* [TASK]:
Please return every line of the records below that holds the word "agent".

* [DATA SUPPLIED]:
-- Opening Marker --
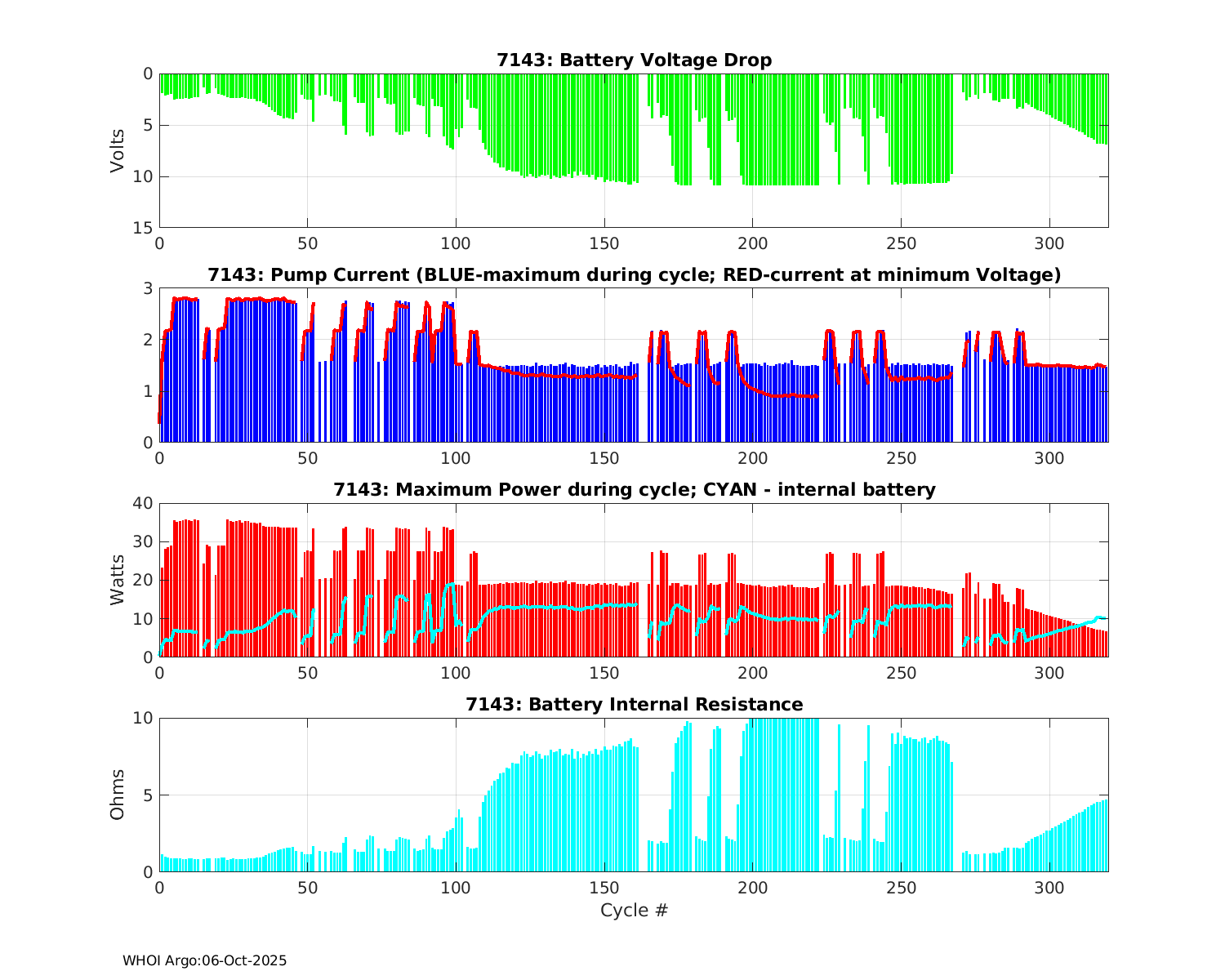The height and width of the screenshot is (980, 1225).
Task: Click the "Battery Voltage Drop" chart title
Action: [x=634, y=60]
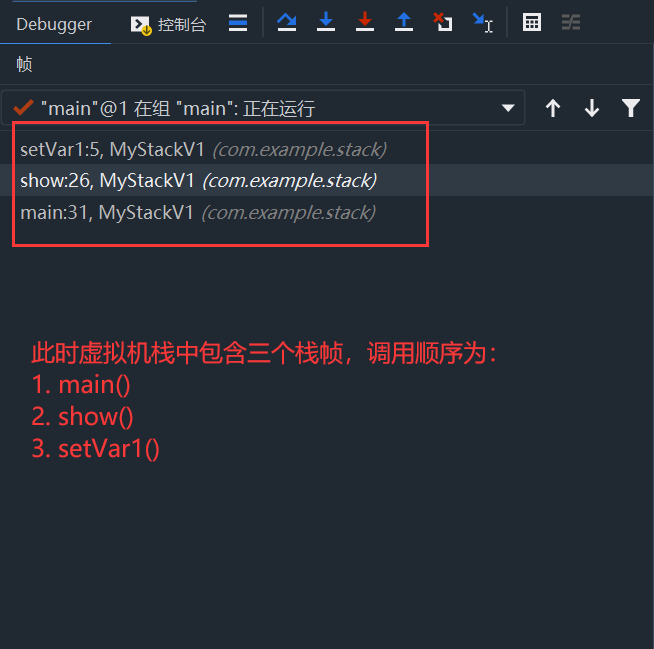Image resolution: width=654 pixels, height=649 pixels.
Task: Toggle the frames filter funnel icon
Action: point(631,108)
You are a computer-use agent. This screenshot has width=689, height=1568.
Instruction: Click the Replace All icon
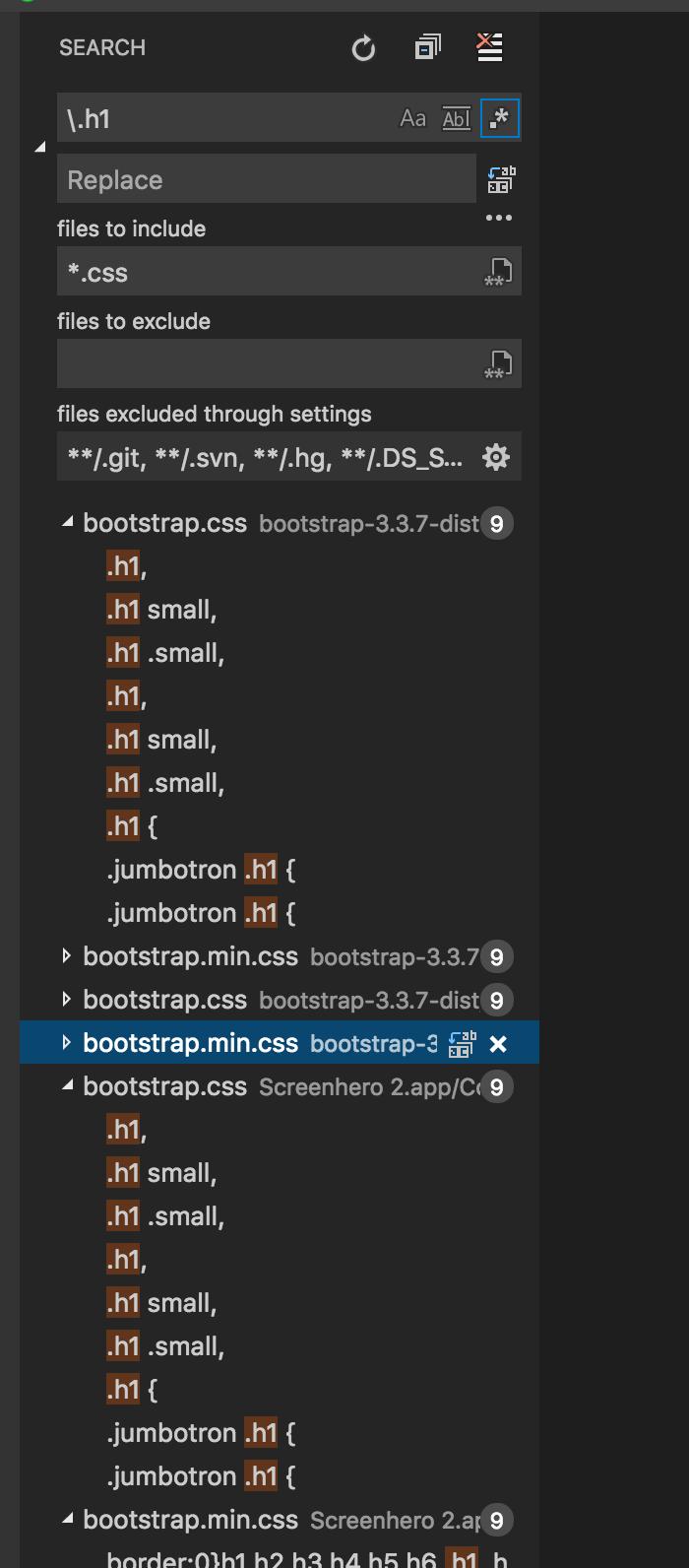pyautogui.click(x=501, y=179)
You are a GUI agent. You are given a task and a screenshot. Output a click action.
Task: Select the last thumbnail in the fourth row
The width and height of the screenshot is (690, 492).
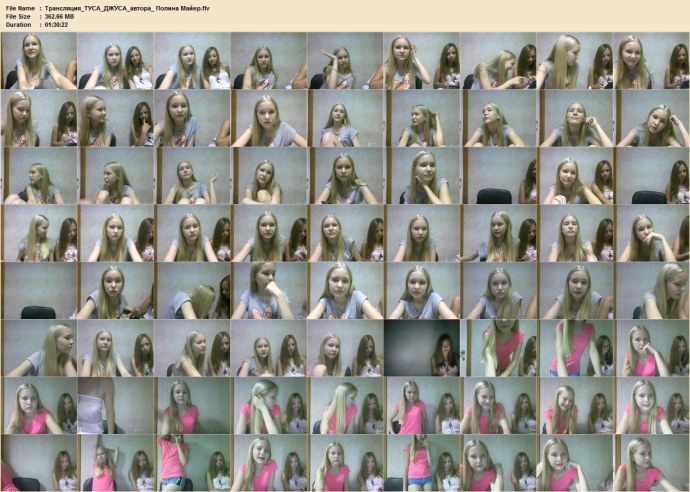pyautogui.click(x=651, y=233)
-- Closing Marker --
-- Opening Marker --
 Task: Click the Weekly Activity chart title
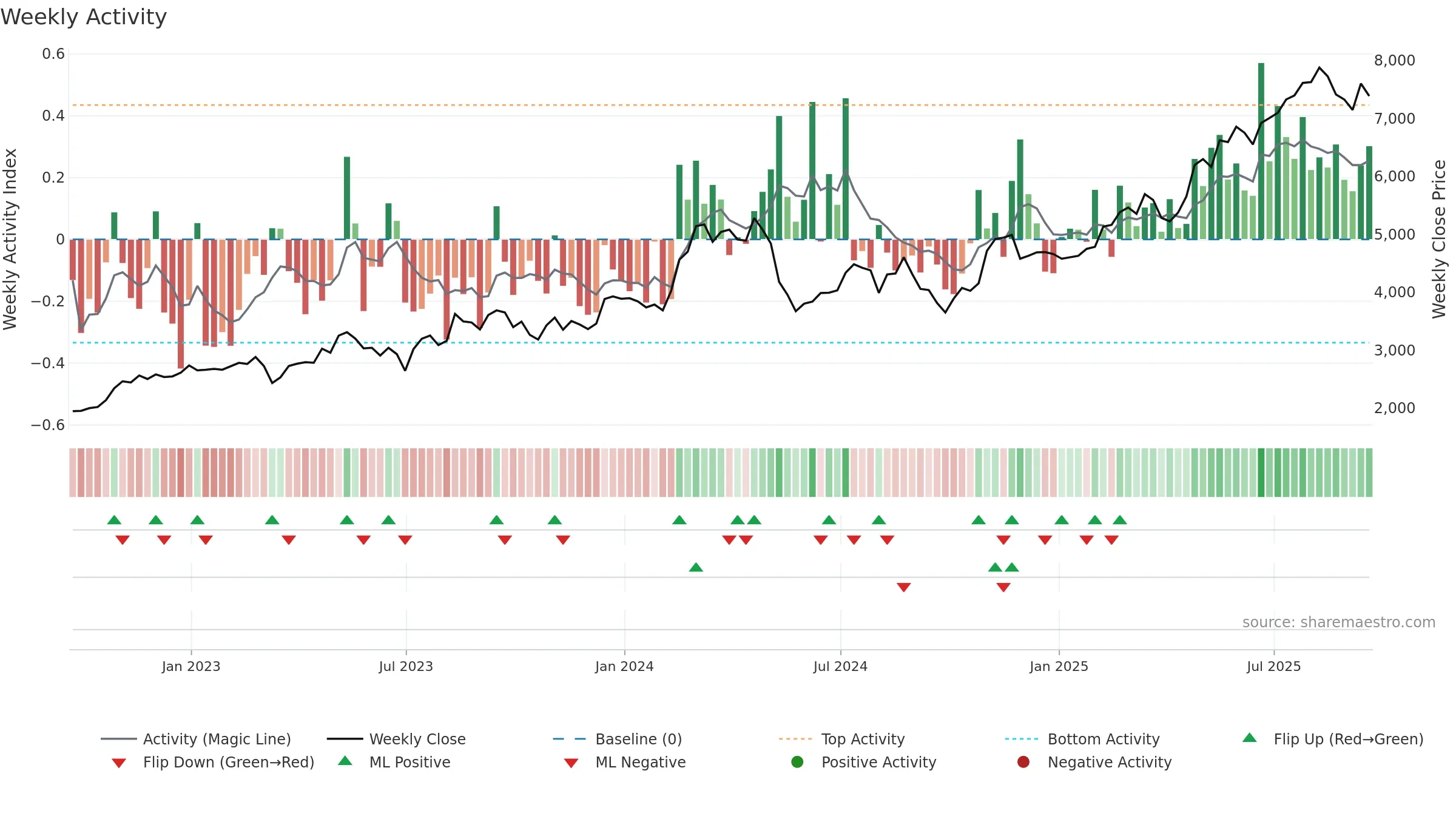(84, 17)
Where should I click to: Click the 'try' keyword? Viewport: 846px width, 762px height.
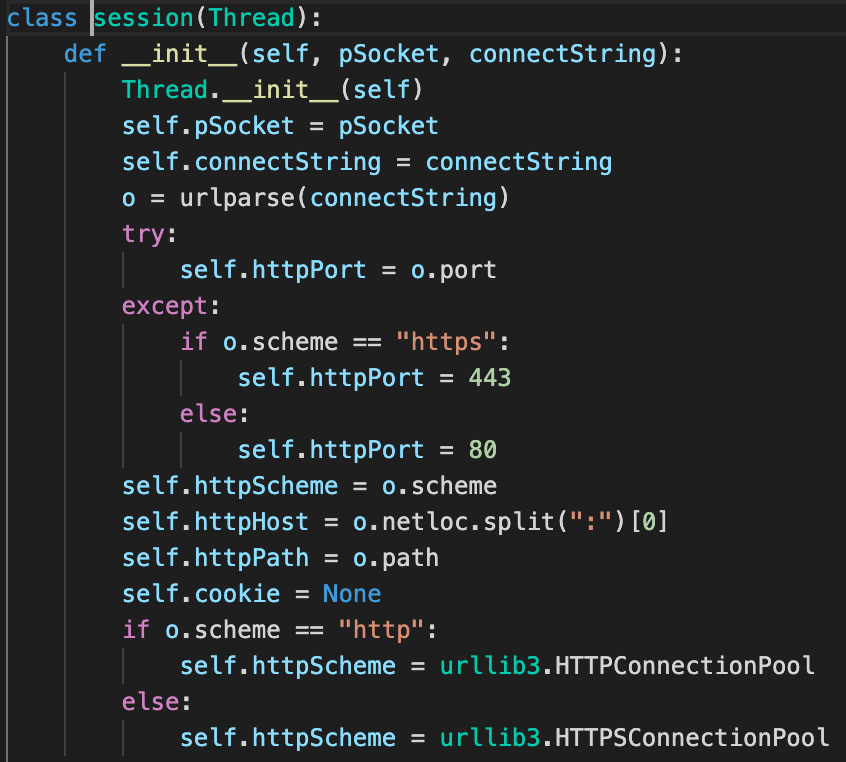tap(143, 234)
-- Closing Marker --
-- Opening Marker --
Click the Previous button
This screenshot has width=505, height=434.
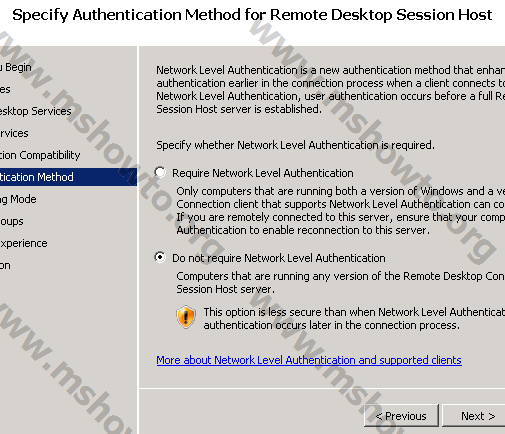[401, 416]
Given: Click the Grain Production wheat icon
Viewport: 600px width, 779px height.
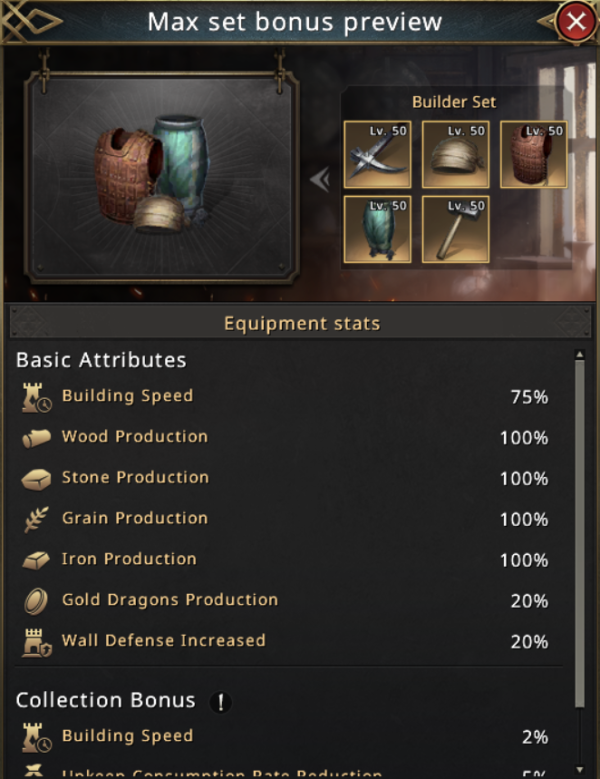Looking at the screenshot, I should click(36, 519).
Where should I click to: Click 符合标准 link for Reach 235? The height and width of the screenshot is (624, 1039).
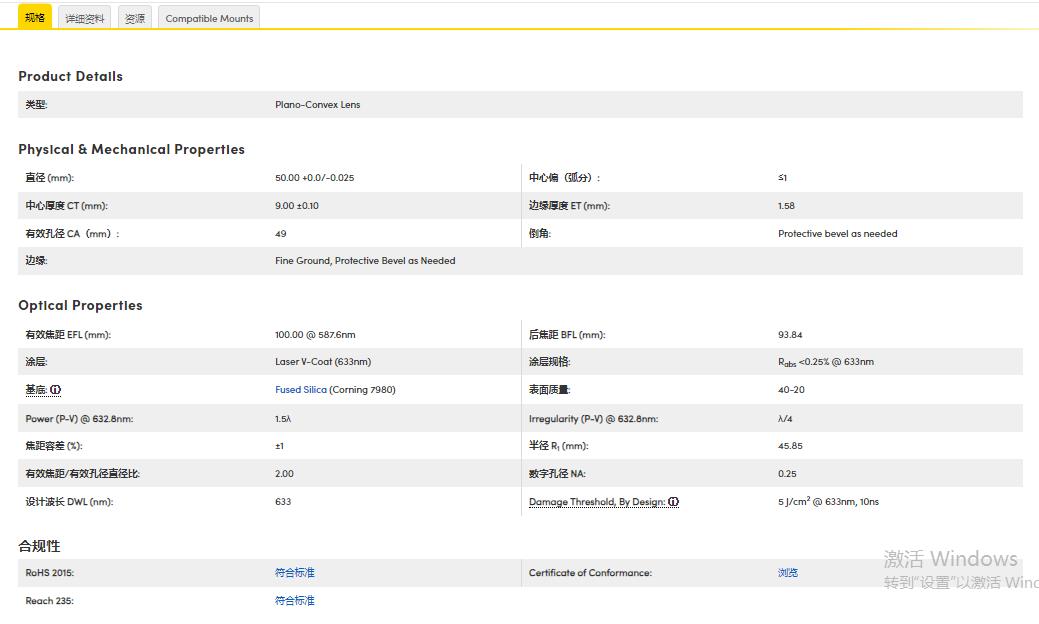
-- Closing Marker --
* [TASK RESULT]:
You are a computer-use agent. This screenshot has width=689, height=1568.
You are a GUI agent. You are given a task and a screenshot. Output a click action.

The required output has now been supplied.